I have those same wonderful memories at my own Oma and Opa's house! To this day I love breakfast nook's for that exact reason. Eating in breakfast nooks forced family's to sit close together and actually look at each other 😊.
My grandpa was a woodworker he built a nook and the seating opened up filled with coloring books , crayons after meals it was soooo fun! My grandma always snuck candies etc. In them for us to hide from my mom. That’s my happiest memories! 👍❤️🙏
My 1951 home has a narrow cupboard with built ins to hold plastic wrap, wax paper, etc. I use my wooden pullout bread boards daily for extra counter space. Somewhere in history, someone replaced tile counter tops with Wilsonart daisy laminate, which I love! My favorite kitchen item is in my canning kitchen which has a Youngstown double sink, double drainboard. It is super efficient and still a workhorse.
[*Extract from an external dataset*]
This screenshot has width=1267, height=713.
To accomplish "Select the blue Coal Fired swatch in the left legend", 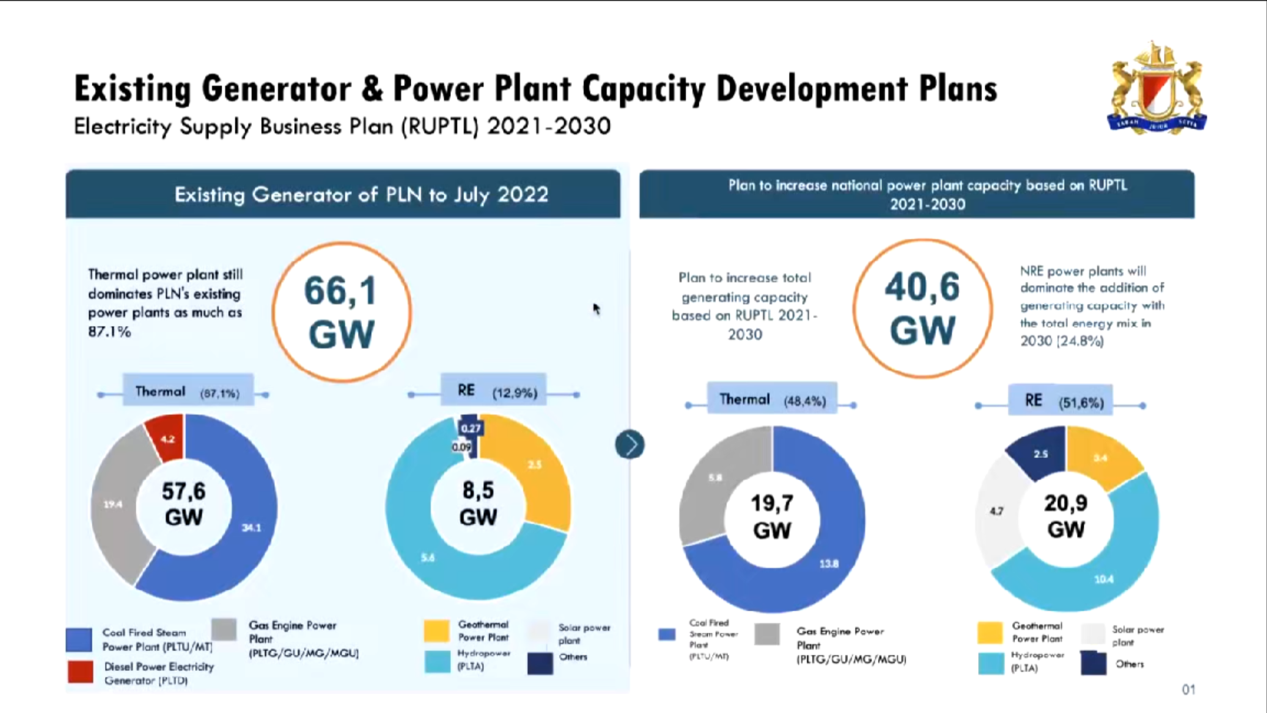I will pyautogui.click(x=79, y=639).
In Cyprus, all relatively older houses have built-in air cleaners in the kitchens: a fan installed in the wall near the ceiling that pulled air (and smoke/smells) from cooking from inside to outside.
Correction - many of those meat safes are PIE SAFES, for cooling pies while keeping flies out. Note the wheat sheaf decoration!
Definitely
In New Zealand a meat safe was just called a "safe" and vented to the outside of the coldest wall in the house. We had one at the far end of of our walk-in pantry. We certainly kept a cold leg of leftover mutton in there, after we had eaten one meat of it roasted.There was a double swung door on the kitchen end that was fantastic. I have never seen it in any other NZ house, not many of the things mentioned above.
@@faodail3913”one meat of it”??
'pie safe' makes more sense. I've (64f) heard of those, but I've never heard of a 'meat safe'.
Yeah, don’t know where the writer got the idea of a MEAT safe?
Forty years ago I taught myself how to bake bread. My Dad gave me a wood bread box. I still have it on my kitchen counter. I am now 65 years old. Thanks Dad.
Wow, that’s so awesome to have the bread box 🥰
Thanks for sharing, love it !
Nothing better than freshly home-baked bread!
That is a beautiful anecdote. Thanks for sharing!
🥰
I think we have taken a step BACKWARD in our current designs....so many good features in these old kitchens. They need to have a comeback!!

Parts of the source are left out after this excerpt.